● **LISTE DES CONSIGNES**
A. Selon l'extrait fourni sur le reporting extra-financier, pour quelle raison le rapport extra-financier est-il de plus en plus souvent joint au reporting financier ? Répondez en une à trois phrases.
B. Traduisez en anglais cette phrase de l'extrait fourni : « Ainsi, on peut vérifier si l'entreprise agit de manière écoresponsable avec une démarche de responsabilité sociétale et environnementale (démarche RSE) active. »

Avec le dérèglement climatique et ses conséquences plus palpables d'année en année, les enjeux sociétaux et environnementaux des activités humaines sont plus que jamais essentiels à prendre en compte. Les entreprises ont un rôle-clé à jouer afin de répondre aux objectifs de l'Accord de Paris sur la neutralité carbone à atteindre le plus vite possible. Obligatoire pour certaines et recommandé pour les autres, le reporting extra financier leur permet d'entrer pleinement dans une démarche de développement durable, de valoriser les actions et de mesurer leurs responsabilités sociales et environnementales.
Qu'est-ce que le reporting extra financier ?
Selon le Ministère de la Transition Écologique, le reporting extra-financier est un document d'entreprise servant à « communiquer sur les implications sociales, environnementales, sociétales de ses activités ainsi que sur son mode de gouvernance ».
Il est également connu sous le nom de déclaration de performance extra-financière des entreprises (DPEF) et de rapport ESG pour une analyse extra-financière selon les critères environnementaux, sociaux et de bonne gouvernance. Ainsi, on peut vérifier si l'entreprise agit de manière écoresponsable avec une démarche de responsabilité sociétale et environnementale (démarche RSE) active.
Quelles différences entre reporting financier et extra-financier ?
Le reporting financier d'une entreprise ou d'une société est un bilan annuel des données financières et comptables avec chiffre d'affaires, bénéfices et recettes, actions et investissements, évènements de l'année, stratégie et perspectives…
Bien que le rapport extra-financier lui soit de plus en plus souvent adjoint afin d'avoir une vue d'ensemble sur l'activité de l'entreprise, il ne concerne que sa partie développement durable.

● **DONNÉES EXTRAITES**
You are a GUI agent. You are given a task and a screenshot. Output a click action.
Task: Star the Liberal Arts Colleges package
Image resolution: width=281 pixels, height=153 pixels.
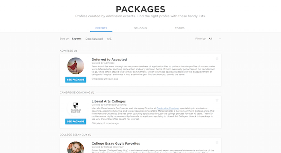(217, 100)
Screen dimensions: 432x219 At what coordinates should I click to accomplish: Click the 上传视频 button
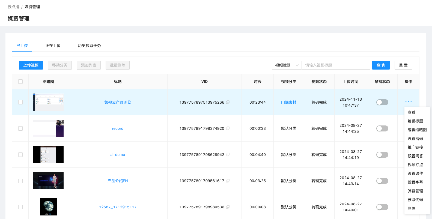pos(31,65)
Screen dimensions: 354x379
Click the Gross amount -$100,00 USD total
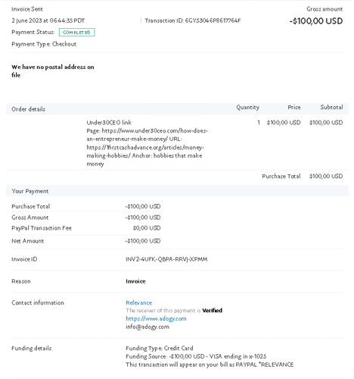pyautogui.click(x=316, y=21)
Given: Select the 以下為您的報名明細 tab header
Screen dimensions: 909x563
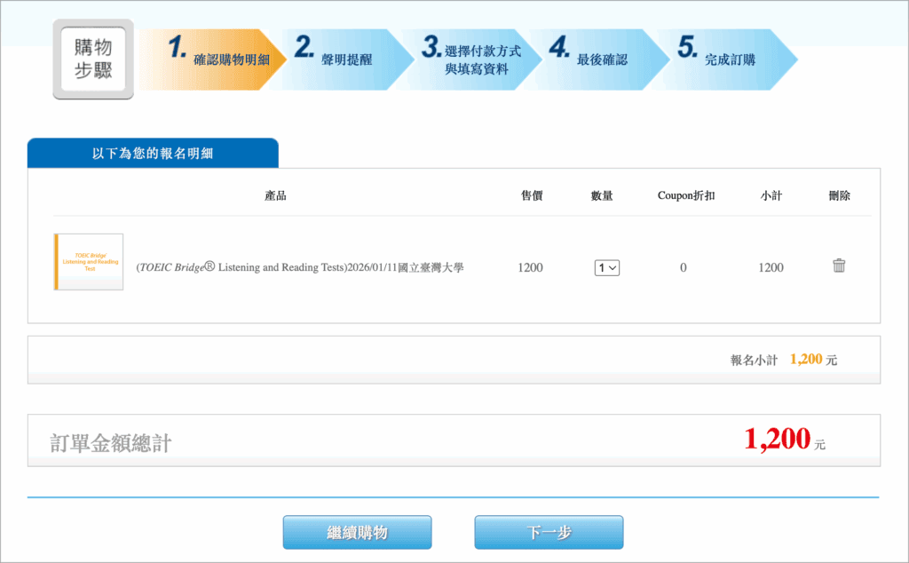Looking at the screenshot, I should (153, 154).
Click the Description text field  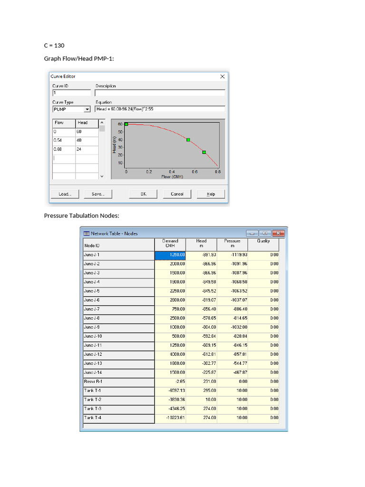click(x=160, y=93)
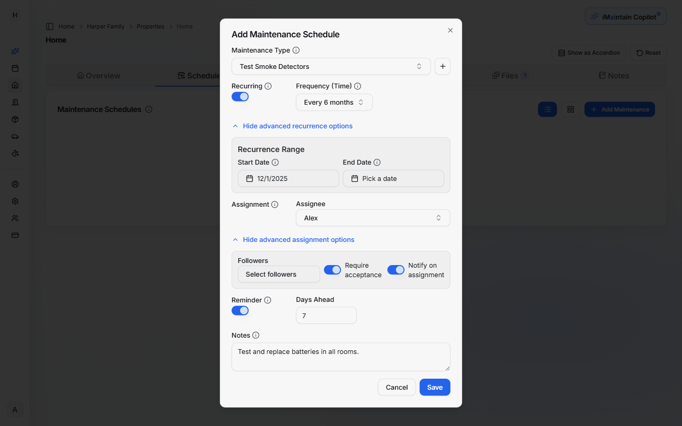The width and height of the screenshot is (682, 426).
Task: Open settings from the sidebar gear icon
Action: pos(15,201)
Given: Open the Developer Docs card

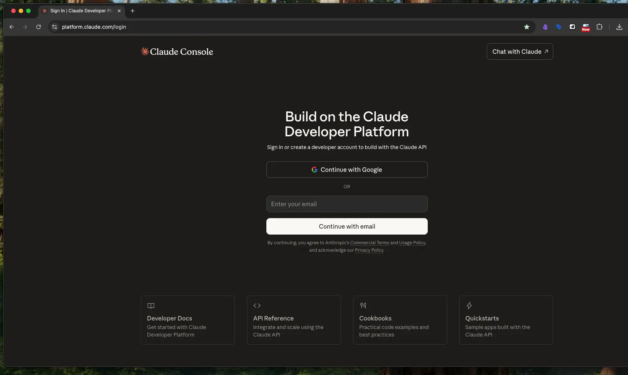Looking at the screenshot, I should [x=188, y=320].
==
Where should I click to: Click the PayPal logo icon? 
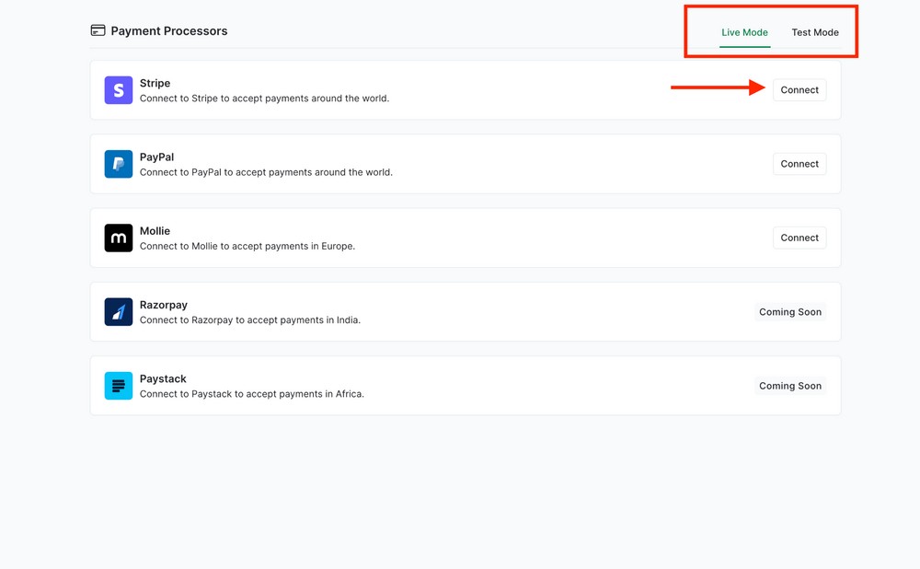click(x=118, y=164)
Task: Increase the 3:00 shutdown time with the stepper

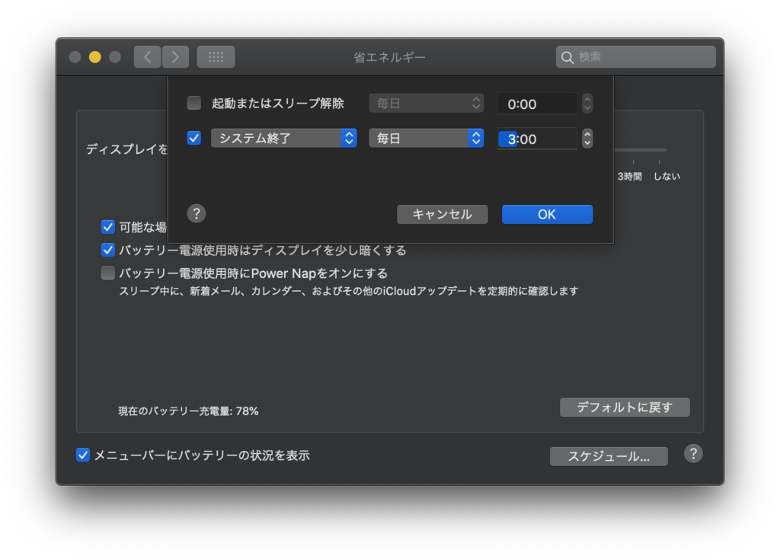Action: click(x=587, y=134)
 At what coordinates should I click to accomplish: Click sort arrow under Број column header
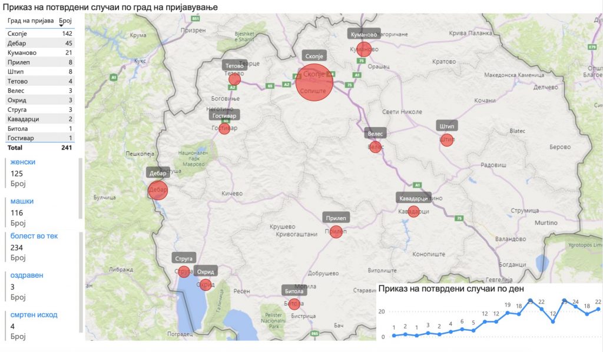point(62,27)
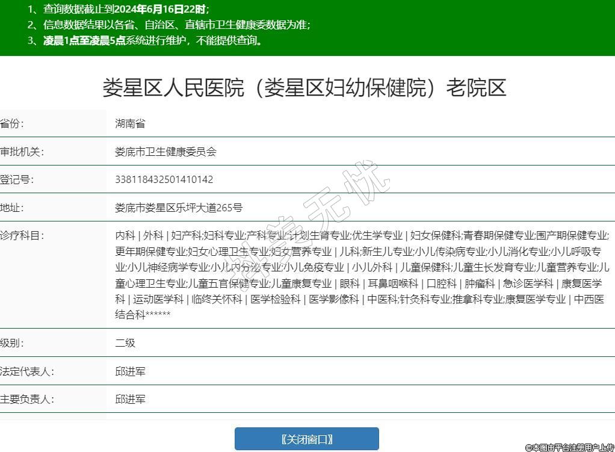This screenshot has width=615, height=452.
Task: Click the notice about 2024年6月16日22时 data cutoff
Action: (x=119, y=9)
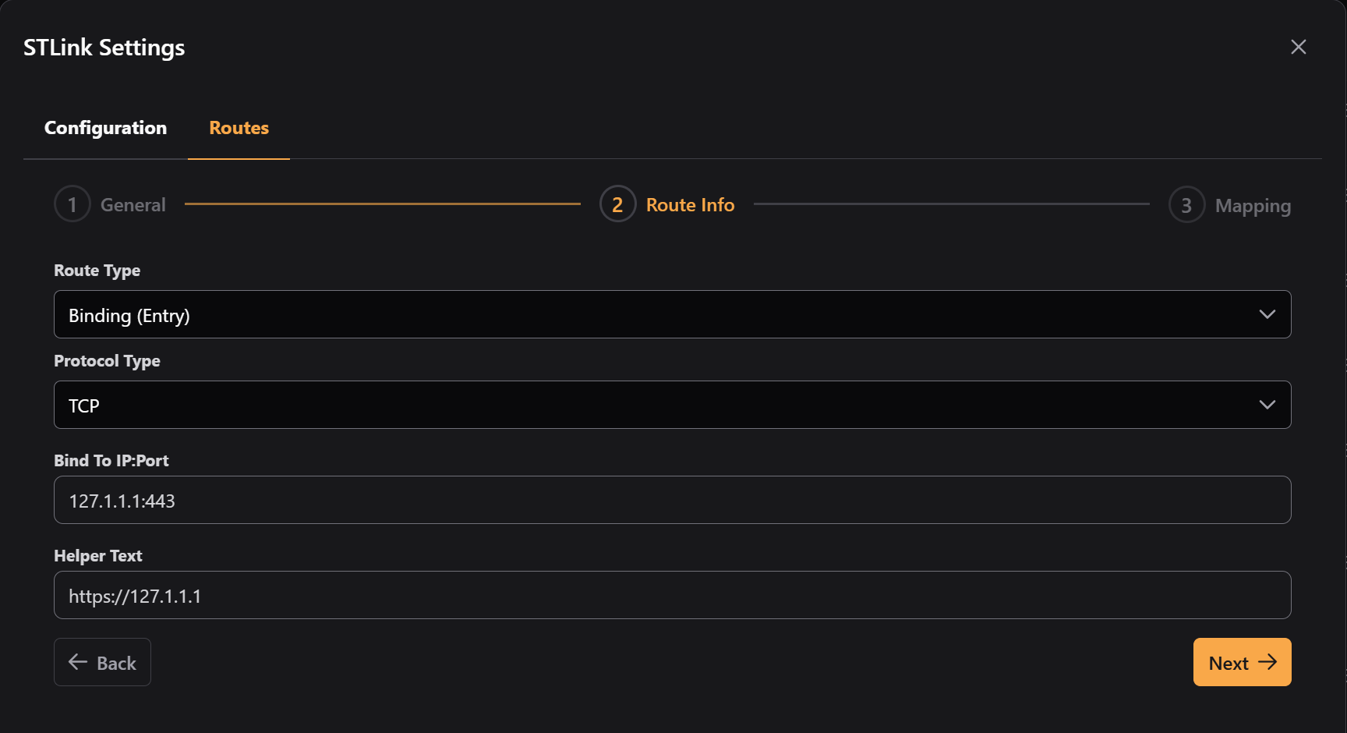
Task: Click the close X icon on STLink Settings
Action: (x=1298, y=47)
---
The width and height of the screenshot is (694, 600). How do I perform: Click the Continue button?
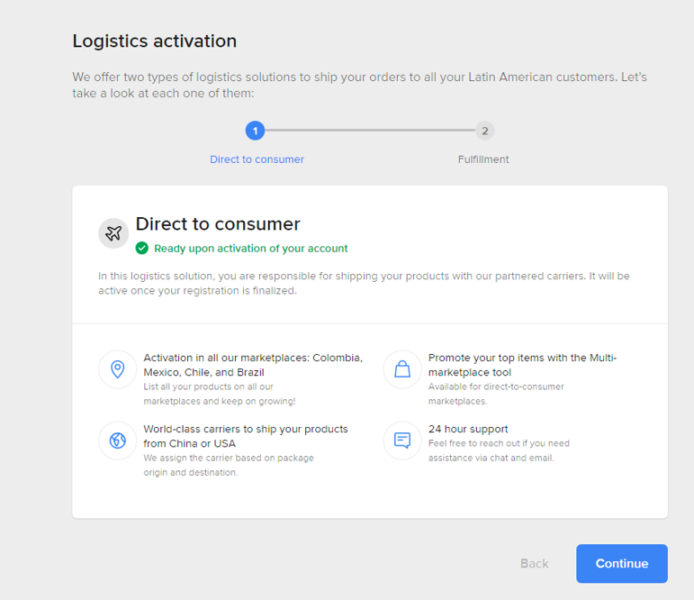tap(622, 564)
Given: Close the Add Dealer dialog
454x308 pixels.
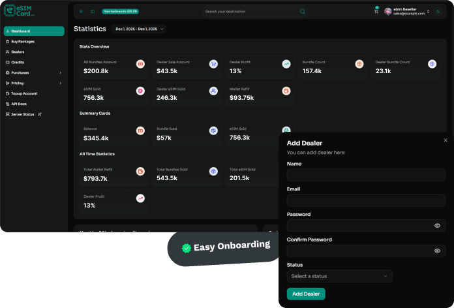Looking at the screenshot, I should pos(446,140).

● **RÉPONSES PAR CONSIGNE**
A. Il lui est joint afin d'avoir une vue d'ensemble sur l'activité de l'entreprise. À lui seul, le rapport extra-financier ne concerne que la partie développement durable de cette activité.

B. In this way, one can check whether the company acts in an eco-responsible manner with an active corporate social and environmental responsibility approach (CSR approach).